» **WHAT IS REQUIRED**
Reproduce every entry below unchanged, except replace each occurrence of "computer-use agent" with "desktop automation agent".

======== PROVIDED RECORDS

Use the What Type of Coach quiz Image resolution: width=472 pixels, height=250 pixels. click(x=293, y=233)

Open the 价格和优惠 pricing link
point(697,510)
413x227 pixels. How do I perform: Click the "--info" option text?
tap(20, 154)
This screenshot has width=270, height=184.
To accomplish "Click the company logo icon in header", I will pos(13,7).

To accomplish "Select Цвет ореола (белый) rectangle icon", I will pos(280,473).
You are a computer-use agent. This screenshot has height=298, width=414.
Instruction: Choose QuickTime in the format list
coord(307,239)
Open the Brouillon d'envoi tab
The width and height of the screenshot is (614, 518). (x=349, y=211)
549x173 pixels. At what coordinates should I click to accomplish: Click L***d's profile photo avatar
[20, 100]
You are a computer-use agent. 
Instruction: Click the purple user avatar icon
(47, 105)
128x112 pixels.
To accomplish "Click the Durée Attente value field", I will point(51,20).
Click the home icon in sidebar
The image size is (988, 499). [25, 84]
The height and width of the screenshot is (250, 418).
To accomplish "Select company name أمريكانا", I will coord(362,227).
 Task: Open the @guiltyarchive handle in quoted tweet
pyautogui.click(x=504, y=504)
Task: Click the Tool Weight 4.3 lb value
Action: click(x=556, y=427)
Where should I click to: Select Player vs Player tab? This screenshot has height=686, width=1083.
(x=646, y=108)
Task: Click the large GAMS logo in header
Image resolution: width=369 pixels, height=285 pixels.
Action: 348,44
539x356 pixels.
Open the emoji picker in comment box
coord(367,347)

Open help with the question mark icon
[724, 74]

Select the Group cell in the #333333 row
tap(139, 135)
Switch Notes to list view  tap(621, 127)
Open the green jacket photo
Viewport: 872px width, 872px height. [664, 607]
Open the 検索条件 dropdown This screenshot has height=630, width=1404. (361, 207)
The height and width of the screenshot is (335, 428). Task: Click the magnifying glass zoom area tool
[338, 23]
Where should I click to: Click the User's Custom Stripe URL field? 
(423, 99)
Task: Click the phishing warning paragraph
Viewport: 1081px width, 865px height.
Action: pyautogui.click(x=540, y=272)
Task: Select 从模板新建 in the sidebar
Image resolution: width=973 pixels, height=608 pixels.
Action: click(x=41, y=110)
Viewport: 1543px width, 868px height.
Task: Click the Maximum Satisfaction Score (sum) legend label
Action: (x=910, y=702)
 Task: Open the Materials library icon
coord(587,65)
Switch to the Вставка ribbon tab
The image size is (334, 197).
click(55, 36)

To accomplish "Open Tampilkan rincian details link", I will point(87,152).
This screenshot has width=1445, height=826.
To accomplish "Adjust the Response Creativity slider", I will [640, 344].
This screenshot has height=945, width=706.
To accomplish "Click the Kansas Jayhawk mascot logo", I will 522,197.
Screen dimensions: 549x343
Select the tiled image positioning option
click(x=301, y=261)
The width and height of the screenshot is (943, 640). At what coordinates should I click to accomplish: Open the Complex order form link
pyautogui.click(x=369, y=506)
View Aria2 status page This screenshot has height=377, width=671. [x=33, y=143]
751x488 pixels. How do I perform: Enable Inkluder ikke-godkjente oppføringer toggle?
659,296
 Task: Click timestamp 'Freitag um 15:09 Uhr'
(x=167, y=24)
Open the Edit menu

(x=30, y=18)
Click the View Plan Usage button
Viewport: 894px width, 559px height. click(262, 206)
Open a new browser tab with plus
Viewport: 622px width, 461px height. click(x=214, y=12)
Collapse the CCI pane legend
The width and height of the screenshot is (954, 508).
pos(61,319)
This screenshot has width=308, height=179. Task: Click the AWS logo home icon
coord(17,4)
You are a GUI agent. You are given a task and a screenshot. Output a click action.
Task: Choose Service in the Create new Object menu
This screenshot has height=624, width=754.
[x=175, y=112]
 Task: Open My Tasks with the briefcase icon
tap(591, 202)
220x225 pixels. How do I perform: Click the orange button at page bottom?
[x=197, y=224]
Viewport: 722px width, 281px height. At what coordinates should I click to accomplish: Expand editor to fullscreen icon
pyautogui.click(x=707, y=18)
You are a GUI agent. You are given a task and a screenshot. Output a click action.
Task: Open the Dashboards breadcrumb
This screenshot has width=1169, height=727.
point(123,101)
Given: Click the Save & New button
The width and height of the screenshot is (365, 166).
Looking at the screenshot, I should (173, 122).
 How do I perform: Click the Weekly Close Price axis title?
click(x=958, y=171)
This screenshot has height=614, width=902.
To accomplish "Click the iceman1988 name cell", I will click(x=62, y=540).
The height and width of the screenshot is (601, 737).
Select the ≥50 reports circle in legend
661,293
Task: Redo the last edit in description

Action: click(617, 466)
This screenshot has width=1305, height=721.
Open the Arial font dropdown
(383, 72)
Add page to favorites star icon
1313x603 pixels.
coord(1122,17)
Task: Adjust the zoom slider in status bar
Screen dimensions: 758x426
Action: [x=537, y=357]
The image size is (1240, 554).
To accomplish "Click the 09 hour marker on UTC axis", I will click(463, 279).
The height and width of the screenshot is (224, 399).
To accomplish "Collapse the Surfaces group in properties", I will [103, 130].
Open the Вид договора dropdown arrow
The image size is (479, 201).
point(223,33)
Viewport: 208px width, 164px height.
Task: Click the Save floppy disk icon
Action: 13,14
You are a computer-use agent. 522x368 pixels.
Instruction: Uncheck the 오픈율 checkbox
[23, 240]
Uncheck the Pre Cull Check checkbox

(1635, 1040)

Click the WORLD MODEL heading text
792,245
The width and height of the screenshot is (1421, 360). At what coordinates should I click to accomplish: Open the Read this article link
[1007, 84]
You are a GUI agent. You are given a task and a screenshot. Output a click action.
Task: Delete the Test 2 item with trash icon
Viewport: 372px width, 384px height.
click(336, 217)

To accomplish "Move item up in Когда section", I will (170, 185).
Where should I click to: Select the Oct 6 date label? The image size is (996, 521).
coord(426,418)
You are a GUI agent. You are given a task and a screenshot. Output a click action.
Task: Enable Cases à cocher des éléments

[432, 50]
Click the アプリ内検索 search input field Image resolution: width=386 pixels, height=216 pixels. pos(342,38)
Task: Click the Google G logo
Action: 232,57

================

» **EXPECTED OUTPUT**
Use the What Type of Coach quiz Image resolution: width=472 pixels, height=250 pixels. click(x=293, y=233)

Open the 价格和优惠 pricing link
point(697,510)
413x227 pixels. How do I perform: Click the "--info" option text?
tap(20, 154)
This screenshot has width=270, height=184.
To accomplish "Click the company logo icon in header", I will pos(13,7).

To accomplish "Select Цвет ореола (белый) rectangle icon", I will pos(280,473).
You are a desktop automation agent. This screenshot has height=298, width=414.
Instruction: Choose QuickTime in the format list
coord(307,239)
Open the Brouillon d'envoi tab
The width and height of the screenshot is (614, 518). (x=349, y=211)
549x173 pixels. At what coordinates should I click to accomplish: Click L***d's profile photo avatar
[20, 100]
You are a desktop automation agent. 
Instruction: Click the purple user avatar icon
(47, 105)
128x112 pixels.
To accomplish "Click the Durée Attente value field", I will point(51,20).
Click the home icon in sidebar
The image size is (988, 499). [25, 84]
The height and width of the screenshot is (250, 418).
To accomplish "Select company name أمريكانا", I will coord(362,227).
 Task: Open the @guiltyarchive handle in quoted tweet
pyautogui.click(x=504, y=504)
Task: Click the Tool Weight 4.3 lb value
Action: click(x=556, y=427)
Where should I click to: Select Player vs Player tab? This screenshot has height=686, width=1083.
(x=646, y=108)
Task: Click the large GAMS logo in header
Image resolution: width=369 pixels, height=285 pixels.
Action: 348,44
539x356 pixels.
Open the emoji picker in comment box
coord(367,347)

Open help with the question mark icon
[724, 74]

Select the Group cell in the #333333 row
tap(139, 135)
Switch Notes to list view  tap(621, 127)
Open the green jacket photo
Viewport: 872px width, 872px height. [664, 607]
Open the 検索条件 dropdown This screenshot has height=630, width=1404. (361, 207)
The height and width of the screenshot is (335, 428). Task: Click the magnifying glass zoom area tool
[338, 23]
Where should I click to: Click the User's Custom Stripe URL field? 
(423, 99)
Task: Click the phishing warning paragraph
Viewport: 1081px width, 865px height.
Action: pyautogui.click(x=540, y=272)
Task: Select 从模板新建 in the sidebar
Image resolution: width=973 pixels, height=608 pixels.
Action: click(x=41, y=110)
Viewport: 1543px width, 868px height.
Task: Click the Maximum Satisfaction Score (sum) legend label
Action: (x=910, y=702)
 Task: Open the Materials library icon
coord(587,65)
Switch to the Вставка ribbon tab
The image size is (334, 197).
click(55, 36)

To accomplish "Open Tampilkan rincian details link", I will point(87,152).
This screenshot has width=1445, height=826.
To accomplish "Adjust the Response Creativity slider", I will [640, 344].
This screenshot has height=945, width=706.
To accomplish "Click the Kansas Jayhawk mascot logo", I will 522,197.
Screen dimensions: 549x343
Select the tiled image positioning option
click(x=301, y=261)
The width and height of the screenshot is (943, 640). At what coordinates should I click to accomplish: Open the Complex order form link
pyautogui.click(x=369, y=506)
View Aria2 status page This screenshot has height=377, width=671. [x=33, y=143]
751x488 pixels. How do I perform: Enable Inkluder ikke-godkjente oppføringer toggle?
659,296
 Task: Click timestamp 'Freitag um 15:09 Uhr'
(x=167, y=24)
Open the Edit menu

(x=30, y=18)
Click the View Plan Usage button
Viewport: 894px width, 559px height. click(262, 206)
Open a new browser tab with plus
Viewport: 622px width, 461px height. click(x=214, y=12)
Collapse the CCI pane legend
The width and height of the screenshot is (954, 508).
pos(61,319)
This screenshot has width=308, height=179. Task: Click the AWS logo home icon
coord(17,4)
You are a GUI agent. You are given a task and a screenshot. Output a click action.
Task: Choose Service in the Create new Object menu
This screenshot has height=624, width=754.
[x=175, y=112]
 Task: Open My Tasks with the briefcase icon
tap(591, 202)
220x225 pixels. How do I perform: Click the orange button at page bottom?
[x=197, y=224]
Viewport: 722px width, 281px height. At what coordinates should I click to accomplish: Expand editor to fullscreen icon
pyautogui.click(x=707, y=18)
You are a GUI agent. You are given a task and a screenshot. Output a click action.
Task: Open the Dashboards breadcrumb
This screenshot has width=1169, height=727.
point(123,101)
Given: Click the Save & New button
The width and height of the screenshot is (365, 166).
Looking at the screenshot, I should (173, 122).
 How do I perform: Click the Weekly Close Price axis title?
click(x=958, y=171)
This screenshot has height=614, width=902.
To accomplish "Click the iceman1988 name cell", I will click(x=62, y=540).
The height and width of the screenshot is (601, 737).
Select the ≥50 reports circle in legend
661,293
Task: Redo the last edit in description

Action: click(617, 466)
This screenshot has width=1305, height=721.
Open the Arial font dropdown
(383, 72)
Add page to favorites star icon
1313x603 pixels.
coord(1122,17)
Task: Adjust the zoom slider in status bar
Screen dimensions: 758x426
Action: [x=537, y=357]
The image size is (1240, 554).
To accomplish "Click the 09 hour marker on UTC axis", I will click(463, 279).
The height and width of the screenshot is (224, 399).
To accomplish "Collapse the Surfaces group in properties", I will [103, 130].
Open the Вид договора dropdown arrow
The image size is (479, 201).
point(223,33)
Viewport: 208px width, 164px height.
Task: Click the Save floppy disk icon
Action: 13,14
You are a desktop automation agent. 522x368 pixels.
Instruction: Uncheck the 오픈율 checkbox
[23, 240]
Uncheck the Pre Cull Check checkbox

(1635, 1040)

Click the WORLD MODEL heading text
792,245
The width and height of the screenshot is (1421, 360). At what coordinates should I click to accomplish: Open the Read this article link
[1007, 84]
You are a GUI agent. You are given a task and a screenshot. Output a click action.
Task: Delete the Test 2 item with trash icon
Viewport: 372px width, 384px height.
click(336, 217)

To accomplish "Move item up in Когда section", I will (170, 185).
Where should I click to: Select the Oct 6 date label? The image size is (996, 521).
coord(426,418)
You are a GUI agent. You are given a task and a screenshot. Output a click action.
Task: Enable Cases à cocher des éléments

[432, 50]
Click the アプリ内検索 search input field Image resolution: width=386 pixels, height=216 pixels. pos(342,38)
Task: Click the Google G logo
Action: 232,57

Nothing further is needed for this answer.